Dvořák had been brought to America to teach Americans how to write American music, but, like any good teacher, he was as eager to learn as to teach. In New York, Henry T. Burleigh, a talented African-American Conservatory student, taught him spirituals, and in Spillville, he eagerly attended performances of Native American music and dance by a group of touring Iroquois.
Traces of those influences can be heard in Dvořák’s American works. In his Quintet, for example, unison melodic lines and striking rhythms seem to echo the Iroquois chants and drums Dvorak heard during his summer vacation in Spillville.
Music Played in Today's Program
Antonín Dvořák (1841-1904): II. Allegro Vivo from String Quintet No. 3; Vlach Quartet Prague with Ladislav Kyselak, viola; Naxos 8.553376
On This Day
Births
1779 - Baltimore lawyer Francis Scott Key, who in 1814 wrote the words of “The Star-Spangled Banner,” setting his text to the tune of a popular British drinking song of the day, “To Anacreon in Heaven,” written by John Stafford Smith. The text and the tune became the official national anthem by and Act of Congress in 1931.

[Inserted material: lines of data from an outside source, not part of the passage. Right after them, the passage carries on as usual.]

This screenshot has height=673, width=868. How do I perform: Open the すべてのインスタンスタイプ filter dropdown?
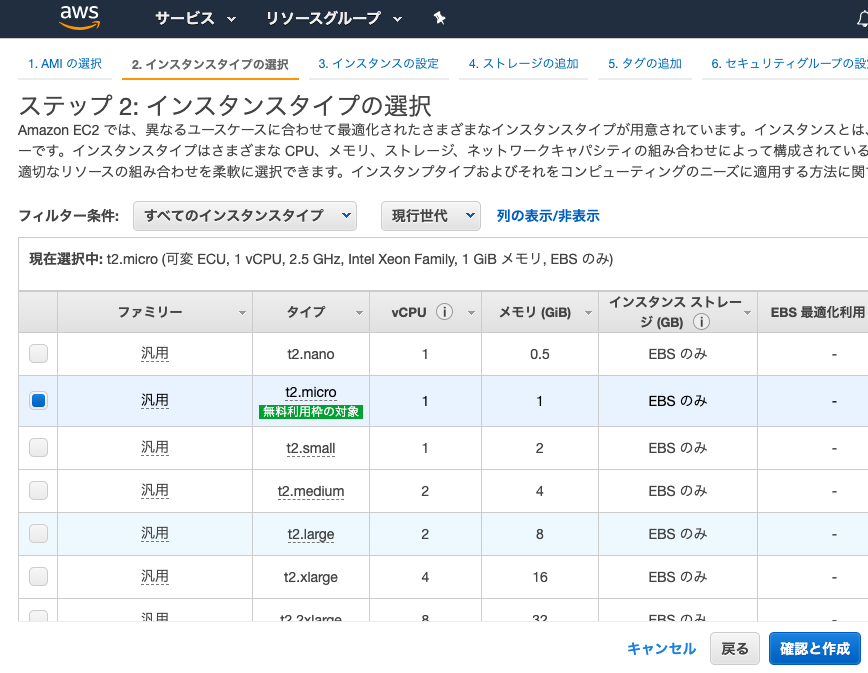245,215
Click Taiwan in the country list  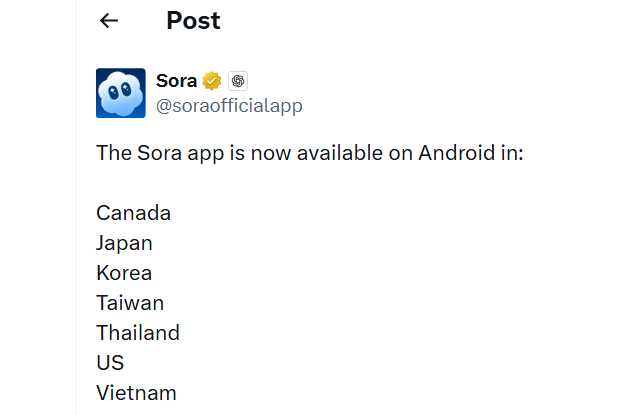point(130,302)
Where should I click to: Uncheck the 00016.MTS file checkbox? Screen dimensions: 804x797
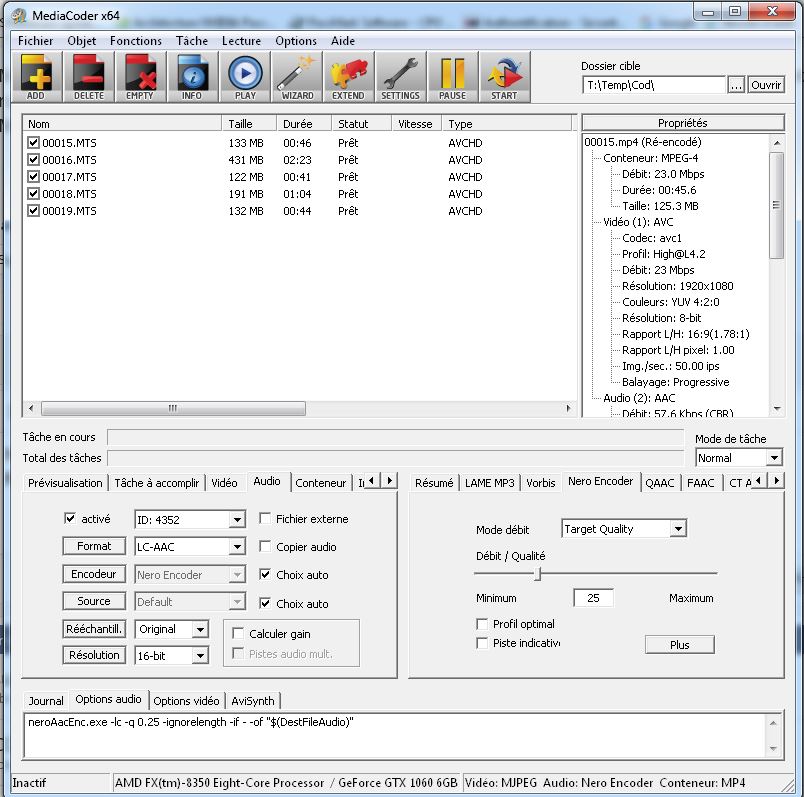(34, 160)
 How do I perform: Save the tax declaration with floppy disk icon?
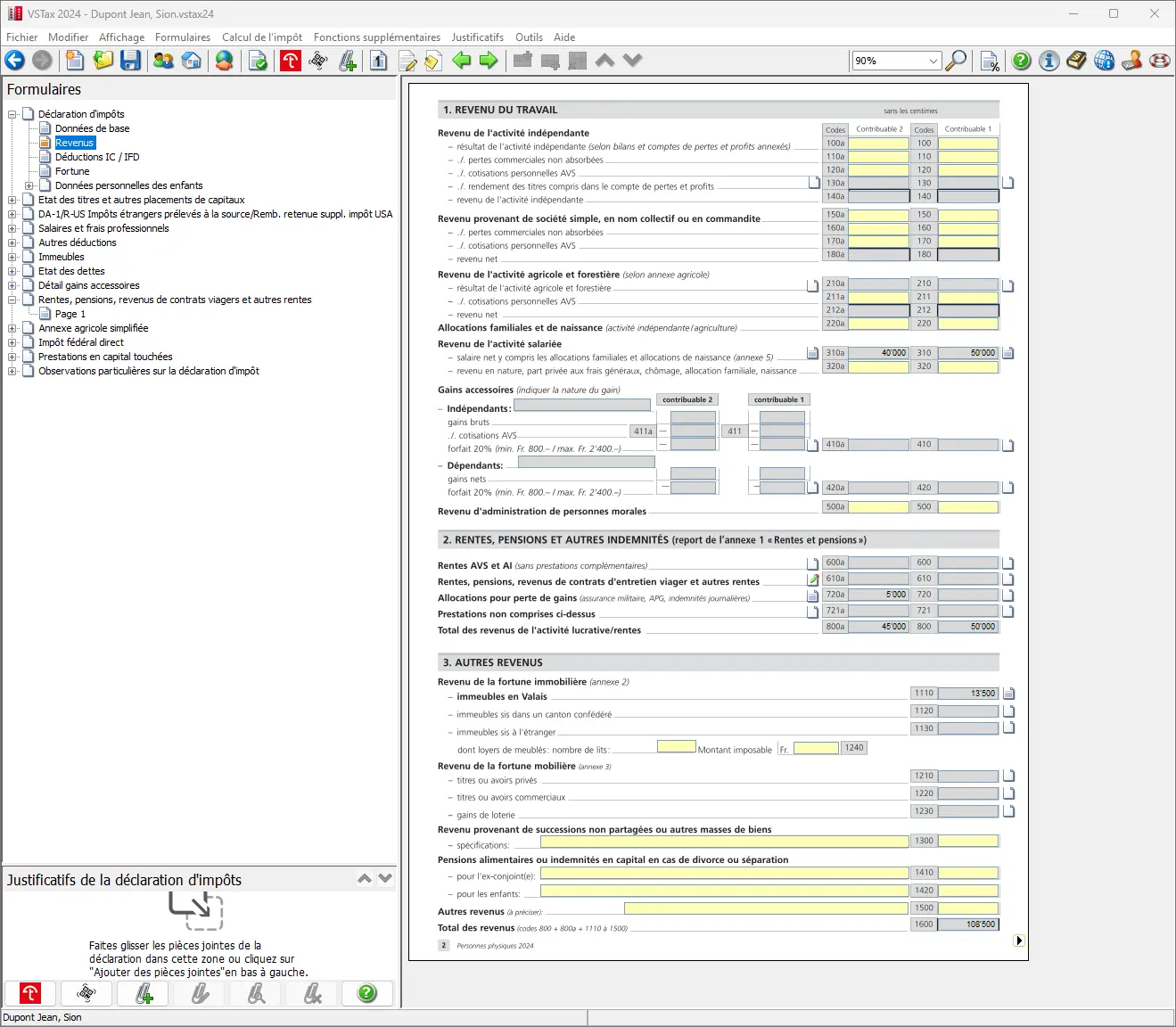(131, 61)

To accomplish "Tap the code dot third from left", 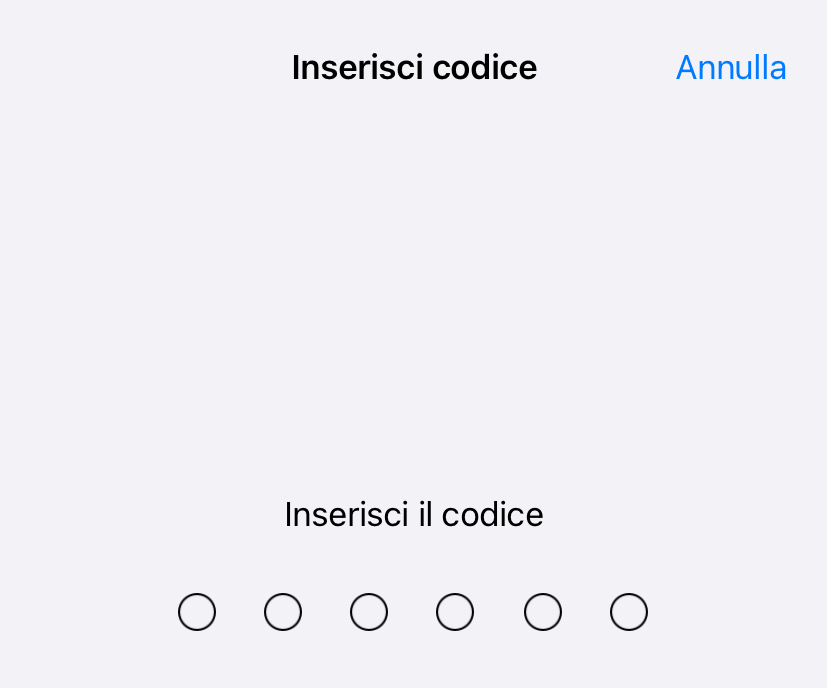I will tap(369, 612).
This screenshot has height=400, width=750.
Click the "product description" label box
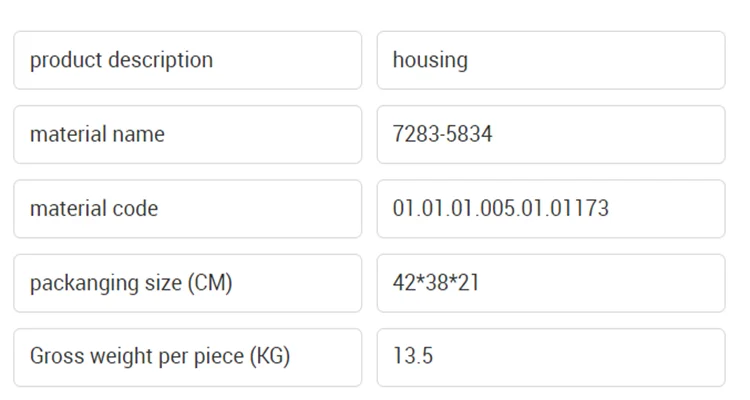tap(187, 60)
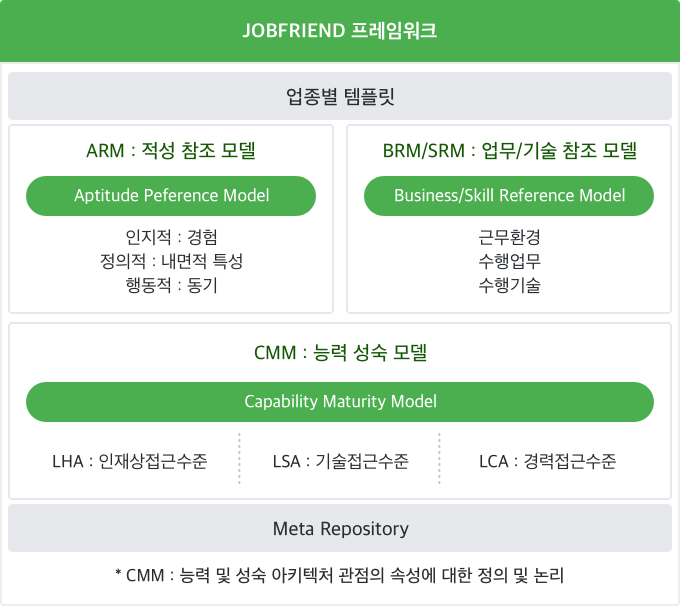This screenshot has width=680, height=606.
Task: Click the CMM footnote definition text
Action: pos(340,575)
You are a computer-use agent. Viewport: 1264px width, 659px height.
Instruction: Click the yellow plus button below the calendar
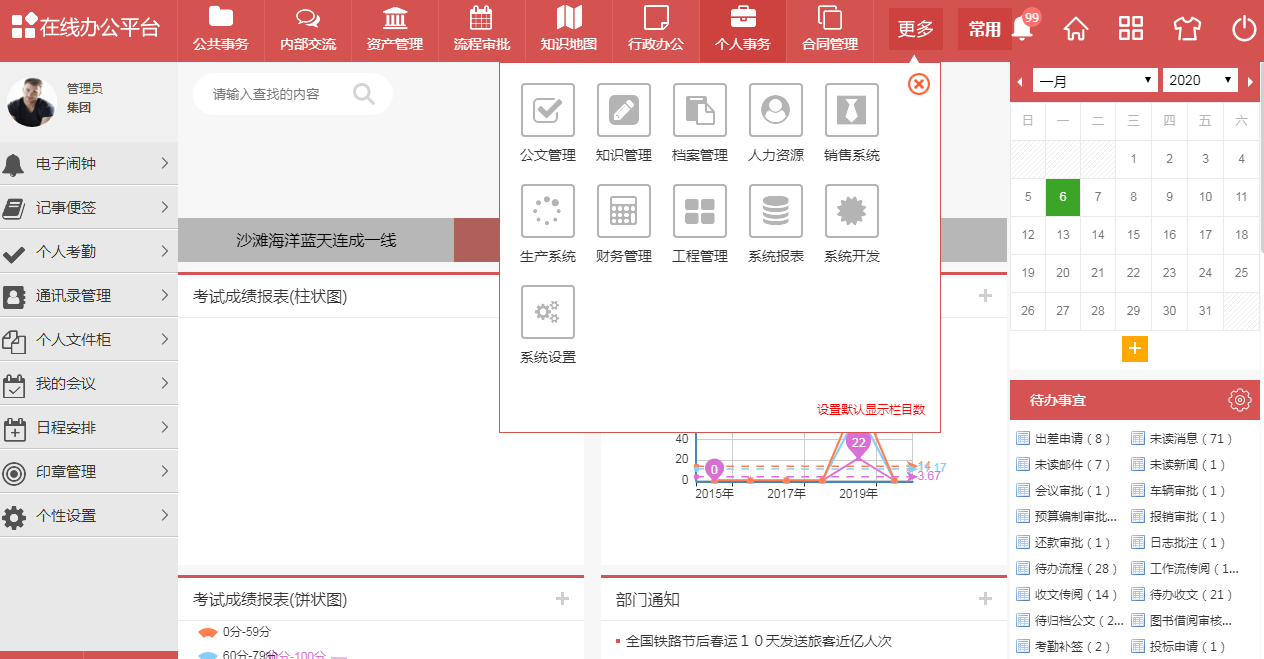[1134, 349]
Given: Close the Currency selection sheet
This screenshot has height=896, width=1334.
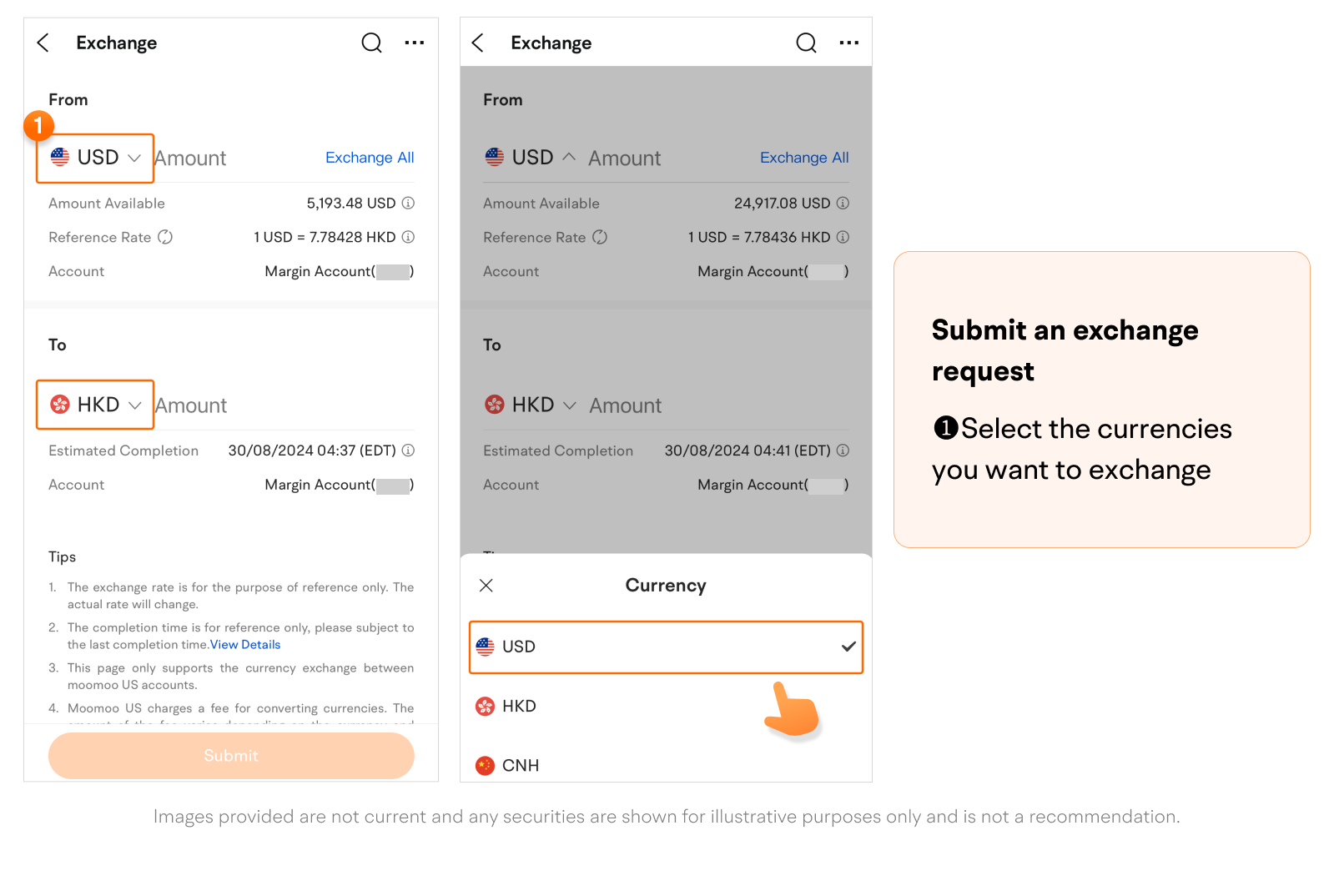Looking at the screenshot, I should [x=486, y=586].
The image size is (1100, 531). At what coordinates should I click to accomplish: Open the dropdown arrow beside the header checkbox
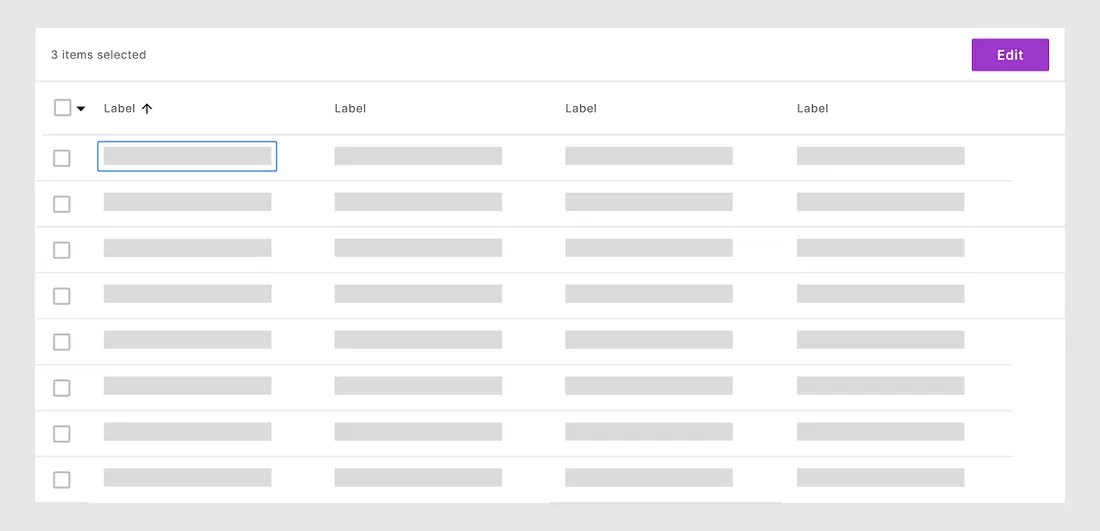(x=81, y=109)
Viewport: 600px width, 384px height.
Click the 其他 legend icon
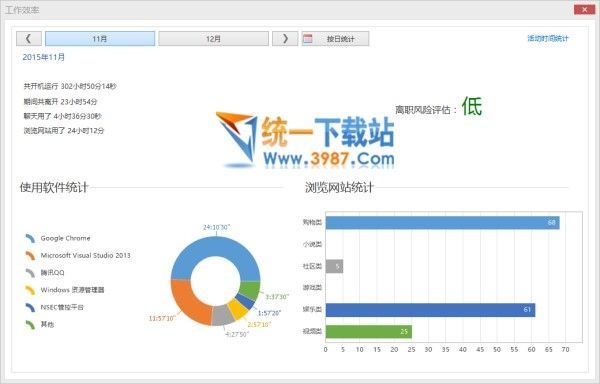tap(30, 324)
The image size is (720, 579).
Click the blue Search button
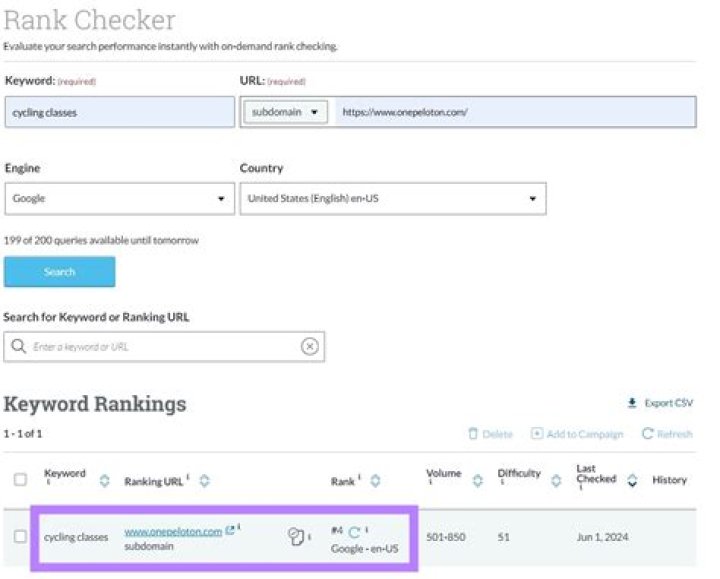(59, 272)
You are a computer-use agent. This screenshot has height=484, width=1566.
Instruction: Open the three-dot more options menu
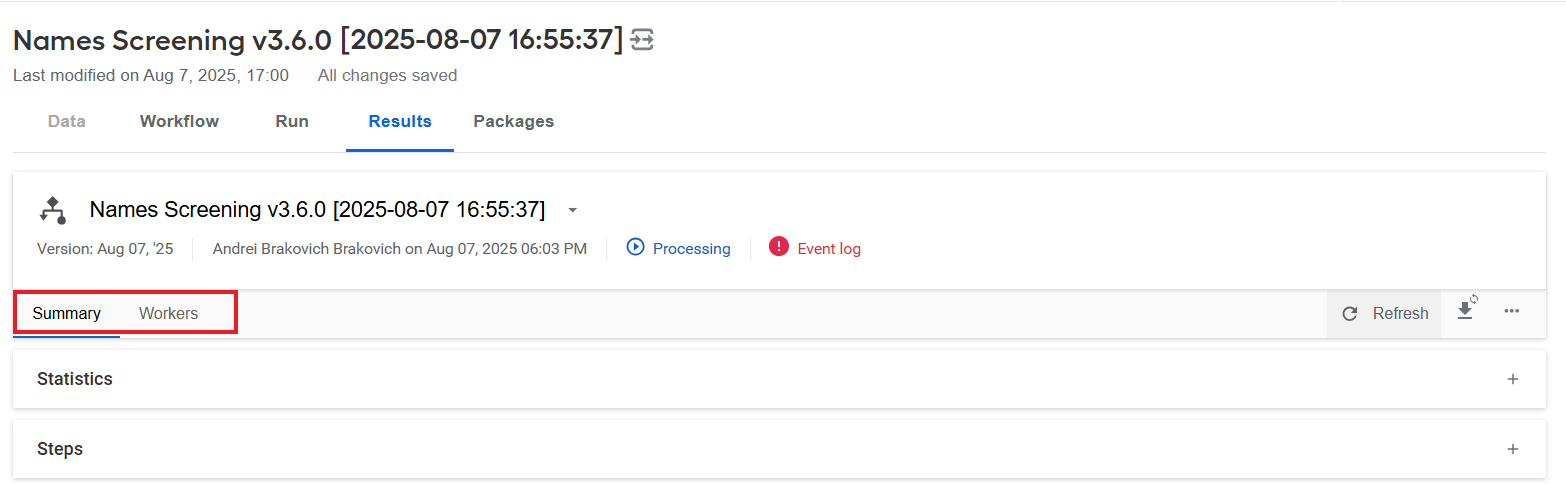1511,312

1858 - Austrian composer Hans Rott, in Vienna
1913 - American composer Jerome Moross, in Brooklyn
1930 - British pop song and musical composer Lionel Bart, of Oliver! fame, in London
Deaths
1973 - Gian-Francesco Maliperio, Italian composer and first editor of collected works of Monteverdi and Vivaldi, 91, in Treviso
Premieres
1740 - Thomas Arne: masque, Alfred (containing “Rule, Brittania”), in Clivedon (Gregorian date: August 12)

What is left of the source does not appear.